同居生活に慣れてきたこともあり、5月の連休に金沢の実家へ帰ることにした。
「今度のゴールデンウイークの後半、5月3日から5日まで、2泊3日で金沢の実家へ帰ろうと思っているけど、一緒に来ないか」
「実家は金沢なんですか」
「祖父母が住んでいた、大学卒業まで過ごした家がある。名義が自分になっているので、管理のために、5月の連休と夏休み、できればお正月には帰って、家や庭の手入れをしている。駐車場もあるけど、それは不動産屋さんに管理を任せていて、手数料を除いた金額が銀行口座に振り込まれるので、それを税金や電気・ガス・水道の支払いに充てている。布団もあるので、宿泊費はかからない。旅費もその口座のお金を当てるので大丈夫」
「金沢には行ったことがないので連れてってください。圭さんの実家も見てみたい」
「その代わりに、掃除と整理を手伝ってくれる」
「もちろんです」
【5月3日(火)憲法記念日】
新幹線が開通してから金沢は観光客が多くなっている。切符の予約が1週間前だったので、二人隣り合わせの席が朝の早い時間でないと取れなかった。8時36分発の「かがやき」。美香ちゃんはいつも通り起きて、朝食とお弁当を作った。

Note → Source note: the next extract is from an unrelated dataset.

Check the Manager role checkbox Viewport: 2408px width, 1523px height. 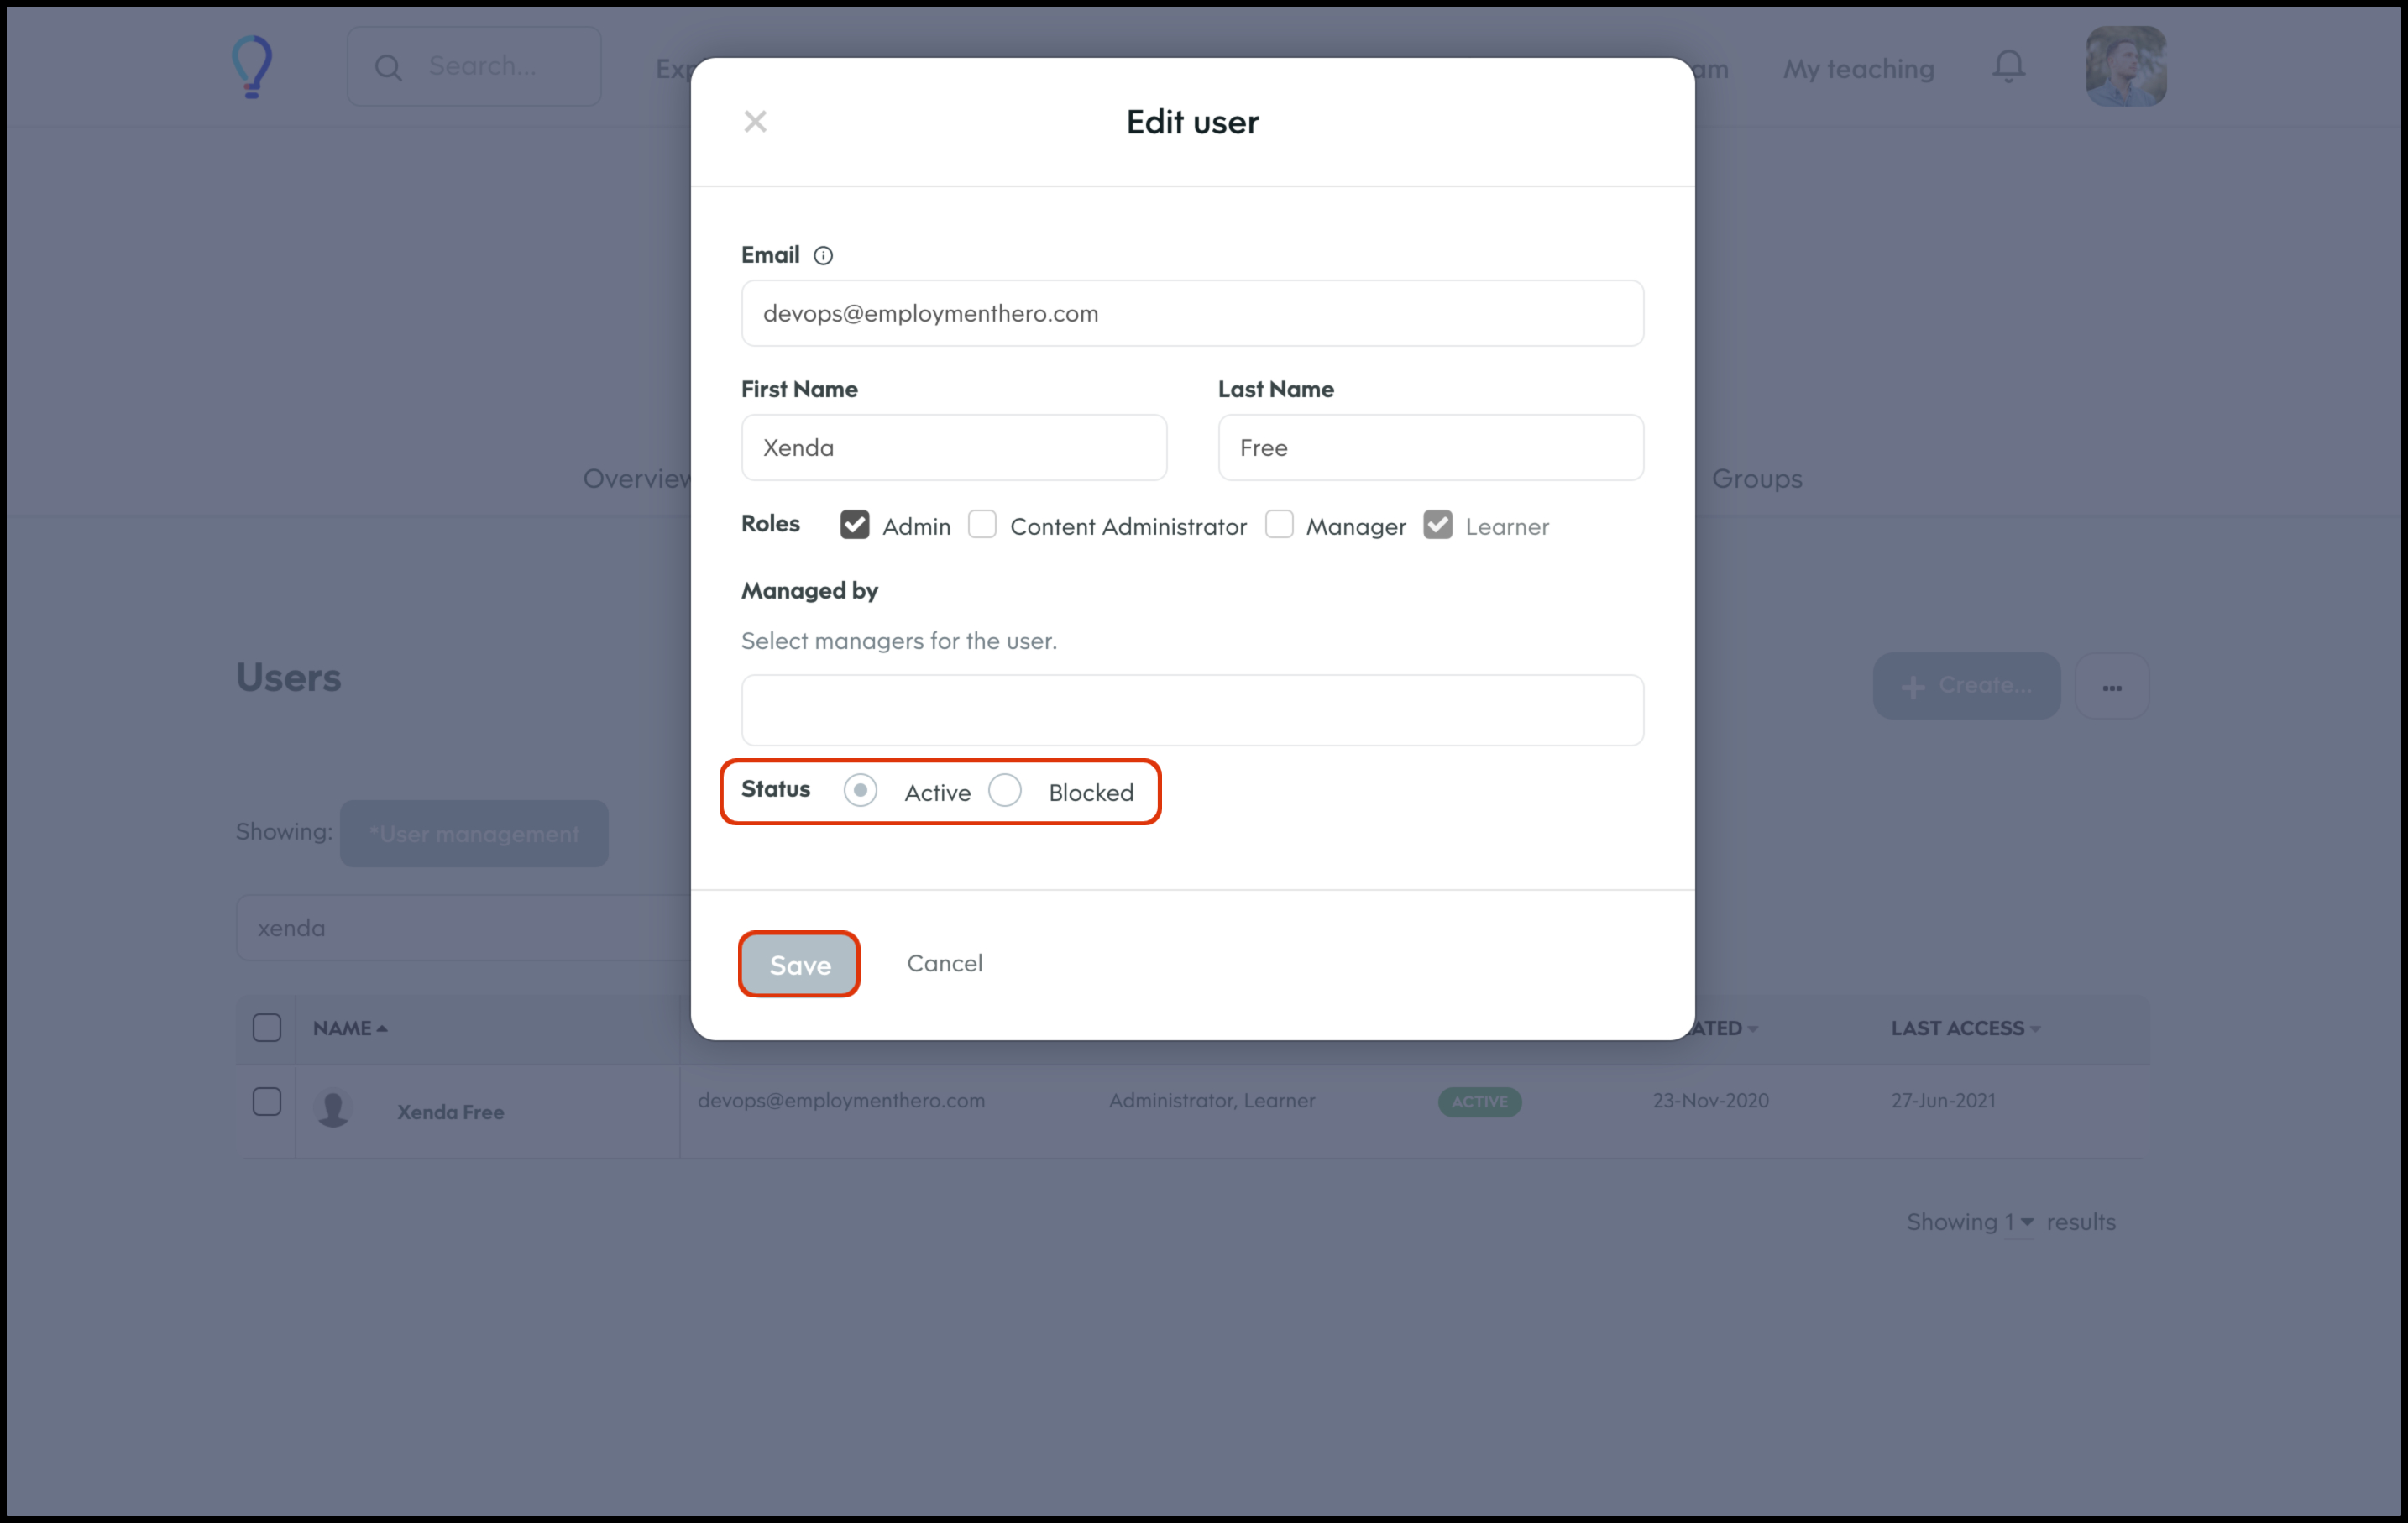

東京駅から2時間半で11時には金沢駅に到着した。途中、美香ちゃんは居眠りもしないで景色を見ていた。こちらは見慣れた風景なので、要所は説明してやったが、かなり居眠りをした。
北陸新幹線開通前は、越後湯沢まで上越新幹線で1時間半、それから特急に乗り換えて2時間半で4時間もかかっていた。ただ、途中、日本海が見えたりして、それなりの良さはあった。
今の新幹線からの景色はあまり良くない。乗り換えがなくなったので、大体居眠りするようになっている。居眠りしているとすぐについてしまう。便利になって、これなら観光客が増える訳だ。
駅からタクシーに乗車して12~3分くらいで実家に到着。実家は金沢の旧市街にあるが、道が狭い。金沢は戦災に合っていないので、旧市街はいまでも道が狭く入り組んでいる。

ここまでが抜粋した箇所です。